History

United Kingdom
- Name: SY Beryl
- Owner: Wyndham Francis Cook (1904–1905) John Burns, 1st Baron Inverclyde (1905–1911)
- Builder: Scotts Shipbuilding and Engineering Company, Greenock
- Yard number: 388
- Launched: 31 August 1904
- Fate: Sold, 1911

United Kingdom
- Name: SY Lorna
- Owner: Samuel Morley, 1st Baron Hollenden
- Acquired: 1911
- Fate: Requisitioned by the Admiralty, 1914

United Kingdom
- Name: HMS Lorna (024)
- Acquired: 30 September 1914
- Fate: Returned to owner, 2 February 1919

United Kingdom
- Name: SY Lorna
- Owner: Walter Preston
- Fate: Requisitioned by the Admiralty, 1939

United Kingdom
- Name: HMS Lorna (4.65)
- Acquired: September 1939
- Fate: Returned to owner, 1943

Greece
- Name: Thessalia (1947) Glaros (1960)
- Owner: Kavounides Bros
- Acquired: July 1947
- Fate: Sank at Piraeus, 14 December 1966, raised and scrapped at Perama 1968

General characteristics
- Tonnage: 484 grt 548 grt (1960)
- Length: 168.5 ft 0 in (51.36 m)
- Beam: 25.2 ft 0 in (7.68 m)
- Propulsion: steam; diesel from 1960; 2 screws;
- Speed: 13 knots (24 km/h; 15 mph)
- Armament: 2 x QF 6-pounder Hotchkiss (1914) 1 x QF 12 pounder 12 cwt naval gun (1939)

= HMS Lorna =

HMS Lorna was a British armed yacht which served in the Royal Navy. Originally built in 1904 as a luxury steam yacht, she served in both the First and Second World Wars and destroyed a German U-boat in 1918. After the war, she became a passenger vessel in Greece, but sank in 1966 and was scrapped two years later.

==History==
===Luxury yacht===
The vessel was completed in October 1904 at Scotts Shipbuilding and Engineering Company, Greenock on the River Clyde in Scotland and was named Beryl. She had been ordered by Wyndham Francis Cook, the son of Francis Cook, 1st Viscount of Monserrate, a wealthy textiles merchant; however, Wyndham died in May 1905. It was purchased in that year by the shipbuilder, John Burns, 1st Baron Inverclyde, and in 1911 to Samuel Morley, 1st Baron Hollenden, a former Governor of the Bank of England, who renamed the yacht Lorna.

===First World War===
At the outbreak of war in August 1914, the yacht was requisitioned and hired by the Admiralty as an armed patrol vessel. Equipped with two 6-pounder guns and depth charges. Lorna probably operated as the Group Leader of a unit of the Auxiliary Patrol, both in home waters and in the Mediterranean.
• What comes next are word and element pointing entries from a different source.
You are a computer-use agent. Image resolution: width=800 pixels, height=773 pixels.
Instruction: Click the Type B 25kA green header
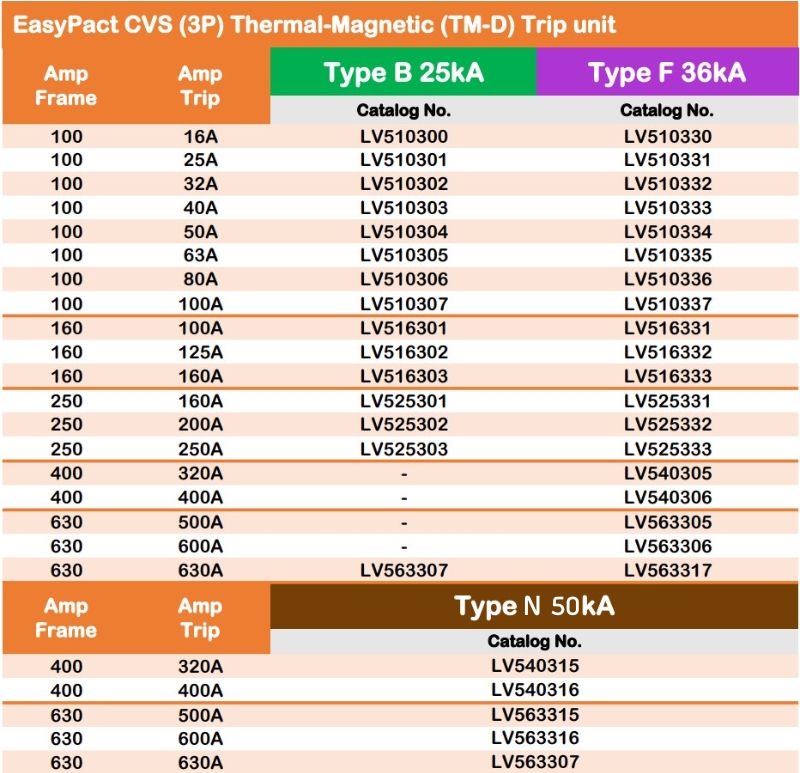pyautogui.click(x=403, y=73)
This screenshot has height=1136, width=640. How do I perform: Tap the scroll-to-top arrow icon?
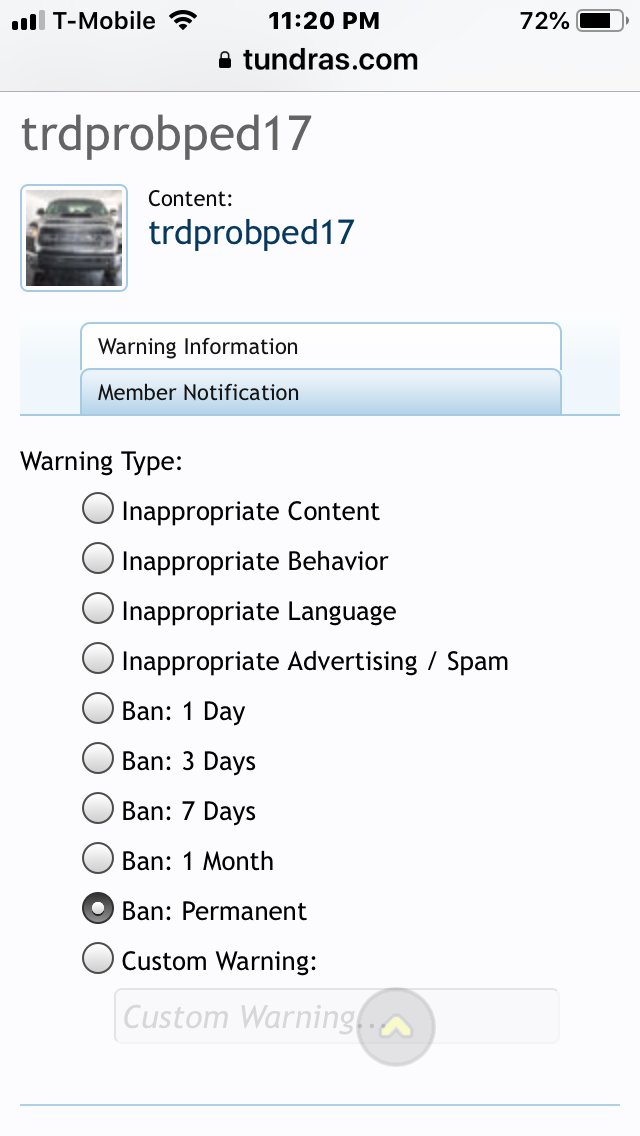click(x=396, y=1026)
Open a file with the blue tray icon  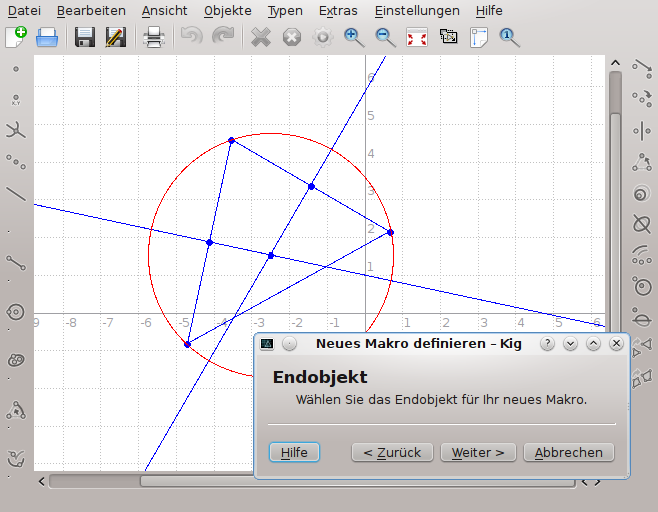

On the evening of 26 May 1918, Lorna was escorting a convoy off Portland Bill at the eastern end of Lyme Bay. Sighting a submarine's periscope only thirty yards away, Lorna was able to approach to ten yards before the U-boat spotted her and began to dive. Passing directly over where the periscope had been, (some accounts state that Lorna struck the periscope) Lorna dropped two depth charges resulting in a large patch of turbulence with some debris in it. Returning to recross the area, it was realised that some items in the water were actually four survivors from the U-boat, their calls for help being heard too late to prevent a third charge from being dropped. Three of the men in the water were killed instantly, the fourth was still alive when recovered but died within three hours, although not before revealing that the destroyed submarine had been the . Lorna was returned to her owner in February 1919, she was then sold on to Walter Preston, an engineer and Member of Parliament.

===Second World War===
In September 1939, the yacht was again requisitioned as an armed patrol vessel, equipped with a 12-pounder gun. She initially served with the North Atlantic Command at Fort William in Scotland. One of Lorna's captains was Robert Atkinson, who in 1980 became the chairman of British Shipbuilders. At the end of 1940 she was serving at Gibraltar and was later used as an officers' mess. She was returned to her owner in 1943.

===Post war===
In 1947, Lorna was sold to Kavounides Brothers of Piraeus in Greece and converted to carry passengers; she was renamed Thessalia. In 1960, she was reconstructed with a single diesel engine and renamed Glaros but sank following a collision at Piraeus on 14 December 1966. The wreck was raised and finally scrapped at Perama in 1968.